▶ _Exercise_:
The lines to copy are those in the records below that hold the word "Excursion".

──────────

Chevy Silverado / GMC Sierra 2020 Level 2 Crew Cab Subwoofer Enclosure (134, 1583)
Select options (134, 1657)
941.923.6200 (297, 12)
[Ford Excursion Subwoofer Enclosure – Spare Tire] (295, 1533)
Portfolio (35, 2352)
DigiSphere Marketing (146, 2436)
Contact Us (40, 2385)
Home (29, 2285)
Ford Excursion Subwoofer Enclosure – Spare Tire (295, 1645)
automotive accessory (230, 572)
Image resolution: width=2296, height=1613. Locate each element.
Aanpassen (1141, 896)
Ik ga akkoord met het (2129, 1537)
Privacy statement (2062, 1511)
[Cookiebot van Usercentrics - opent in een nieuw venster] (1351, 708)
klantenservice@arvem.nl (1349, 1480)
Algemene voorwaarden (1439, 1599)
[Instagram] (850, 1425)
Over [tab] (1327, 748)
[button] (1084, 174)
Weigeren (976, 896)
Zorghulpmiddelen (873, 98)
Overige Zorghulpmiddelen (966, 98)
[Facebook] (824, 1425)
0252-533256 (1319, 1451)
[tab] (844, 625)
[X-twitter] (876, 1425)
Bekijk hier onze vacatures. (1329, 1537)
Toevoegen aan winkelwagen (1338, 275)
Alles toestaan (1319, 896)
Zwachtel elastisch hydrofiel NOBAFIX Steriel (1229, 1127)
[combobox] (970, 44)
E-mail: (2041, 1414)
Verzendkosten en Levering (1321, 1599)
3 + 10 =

──────────

▶ _Exercise response_:
[Ford Excursion Subwoofer Enclosure – Spare Tire] (295, 1533)
Ford Excursion Subwoofer Enclosure – Spare Tire (295, 1645)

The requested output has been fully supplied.